Scoperto un nuovo fattore dello sviluppo del tessuto muscolare

Scoperto un nuovo fattore dello sviluppo del tessuto muscolare

Scoperto un nuovo fattore dello sviluppo del tessuto muscolare

CK2, una proteinchinasi già nota per le sue attività cellulari e nei tumori non era mai stata associata alla formazione e crescita del muscolo scheletrico. La ricerca condotta da un team dell’Istituto di neuroscienze del Cnr e dell’Università di Padova, che ha scoperto tali funzioni in tutti i vertebrati, è stata pubblicata su Faseb Journal

Scoperte le funzioni di un nuovo fattore essenziale per la formazione e la crescita del muscolo scheletrico in tutti i vertebrati: si tratta di CK2, una proteinchinasi già nota per essere coinvolta in svariate attività cellulari e nei tumori ma mai associata allo sviluppo del tessuto muscolare. La ricerca, condotta dal team di ricercatori diretto da Giorgia Pallafacchina (Istituto di neuroscienze del Consiglio nazionale delle ricerche Cnr-In di Padova e Università di Padova) e da Arianna Donella-Deana (Università di Padova) è stata pubblicata nel volume di ottobre della rivista Faseb Journal.

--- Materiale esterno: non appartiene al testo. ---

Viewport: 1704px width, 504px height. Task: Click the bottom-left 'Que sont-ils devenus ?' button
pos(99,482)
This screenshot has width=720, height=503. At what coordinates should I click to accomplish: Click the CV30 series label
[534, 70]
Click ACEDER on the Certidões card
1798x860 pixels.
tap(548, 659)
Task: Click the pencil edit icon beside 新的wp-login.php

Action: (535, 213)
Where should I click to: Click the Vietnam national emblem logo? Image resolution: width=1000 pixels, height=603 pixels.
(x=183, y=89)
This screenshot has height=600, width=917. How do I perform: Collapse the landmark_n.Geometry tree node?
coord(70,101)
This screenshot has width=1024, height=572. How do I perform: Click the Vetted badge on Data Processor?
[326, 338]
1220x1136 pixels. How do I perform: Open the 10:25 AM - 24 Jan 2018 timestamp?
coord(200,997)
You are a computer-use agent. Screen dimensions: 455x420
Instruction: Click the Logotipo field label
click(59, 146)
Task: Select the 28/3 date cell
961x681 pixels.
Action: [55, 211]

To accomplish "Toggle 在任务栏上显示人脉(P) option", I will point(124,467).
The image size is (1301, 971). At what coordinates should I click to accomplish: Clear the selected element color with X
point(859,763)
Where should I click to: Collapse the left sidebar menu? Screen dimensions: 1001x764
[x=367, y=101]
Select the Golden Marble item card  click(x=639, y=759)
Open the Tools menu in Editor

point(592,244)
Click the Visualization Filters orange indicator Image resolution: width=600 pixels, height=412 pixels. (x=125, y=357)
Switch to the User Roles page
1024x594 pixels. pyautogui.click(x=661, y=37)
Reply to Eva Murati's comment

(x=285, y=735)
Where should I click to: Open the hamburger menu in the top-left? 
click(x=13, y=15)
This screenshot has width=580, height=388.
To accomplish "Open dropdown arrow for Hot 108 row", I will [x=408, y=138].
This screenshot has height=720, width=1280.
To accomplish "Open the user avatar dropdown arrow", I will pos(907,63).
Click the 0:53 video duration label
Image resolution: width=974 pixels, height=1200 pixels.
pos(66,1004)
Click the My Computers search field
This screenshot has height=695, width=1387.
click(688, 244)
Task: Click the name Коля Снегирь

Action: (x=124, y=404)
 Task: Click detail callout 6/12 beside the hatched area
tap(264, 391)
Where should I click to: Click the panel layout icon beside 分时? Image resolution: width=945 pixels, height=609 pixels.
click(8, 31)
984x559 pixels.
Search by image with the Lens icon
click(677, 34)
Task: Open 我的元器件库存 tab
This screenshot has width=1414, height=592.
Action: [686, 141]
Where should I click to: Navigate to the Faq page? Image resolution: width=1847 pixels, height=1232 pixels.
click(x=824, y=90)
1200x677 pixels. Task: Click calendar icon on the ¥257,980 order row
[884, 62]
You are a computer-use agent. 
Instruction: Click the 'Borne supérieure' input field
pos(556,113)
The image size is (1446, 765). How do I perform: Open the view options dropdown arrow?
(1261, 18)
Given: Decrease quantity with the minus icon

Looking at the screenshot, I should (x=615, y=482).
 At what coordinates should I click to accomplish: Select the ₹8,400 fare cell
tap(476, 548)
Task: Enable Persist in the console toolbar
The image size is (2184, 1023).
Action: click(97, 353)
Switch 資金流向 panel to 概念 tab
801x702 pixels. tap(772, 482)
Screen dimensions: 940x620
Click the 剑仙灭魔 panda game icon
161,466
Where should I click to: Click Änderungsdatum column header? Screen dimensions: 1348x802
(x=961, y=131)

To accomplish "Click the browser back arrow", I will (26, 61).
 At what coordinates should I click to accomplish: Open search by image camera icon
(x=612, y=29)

“La ricerca del nostro team ha dimostrato che le tre diverse subunità che costituiscono la proteina CK2 (a, a’ e b) hanno azioni e bersagli distinti e ben definiti nell’ambito della complicata serie di eventi che porta alla formazione e crescita del tessuto muscolare scheletrico”, spiega Giorgia Pallafacchina. “Poiché il muscolo scheletrico costituisce buona parte della massa corporea di un individuo, circa il 35% nelle donne e fino al 45% negli uomini, mantenere tale organo in salute è di cruciale importanza per il benessere dell’intero organismo, sia in condizioni normali sia in caso di malattia. Basti pensare alle numerose patologie che, pur non colpendo direttamente il muscolo, portano a perdita di massa muscolare: primi tra tutte i tumori, ma anche le malattie renali, l’anoressia, ecc., cui si aggiunge l’inevitabile declino di forza e prestazioni, indotto dal processo fisiologico dell’invecchiamento”.

La comunità scientifica è per questo da sempre interessata alla comprensione dei meccanismi che regolano lo sviluppo e la crescita del tessuto muscolare, anche se diverse fondamentali informazioni su tali processi sono a tutt’oggi sconosciute. “La nostra ricerca ha ottenuto importanti risultati, scoprendo che le subunità a e b della proteinchinasi CK2 sono indispensabili per l’attivazione di geni specifici che inducono la cellula a differenziarsi in cellula muscolare. È stato dimostrato inoltre che l’attività enzimatica di CK2, in particolare della subunità CK2a’, è determinante per permettere la fusione delle cellule muscolari, formando le fibre che compongono i nostri muscoli”, prosegue la ricercatrice.

La scoperta del gruppo padovano è stata realizzata nel Dipartimento di Scienze biomediche dell’Università di Padova, nell’ambito di una collaborazione tra i gruppi di Arianna Donella-Deana e di Rosario Rizzuto. Con le responsabili del progetto, hanno lavorato alcuni giovani ricercatori, tra cui Valentina Salizzato e Sofia Zanin. “Il risultato raggiungo costituisce un importante avanzamento nella comprensione dei meccanismi che sottendono alla fisiologia del tessuto muscolare e apre la via a possibili applicazioni terapeutiche, mirate a preservare la massa muscolare e/o stimolarne la crescita nelle miopatie, nei danni muscolari e nell’invecchiamento”.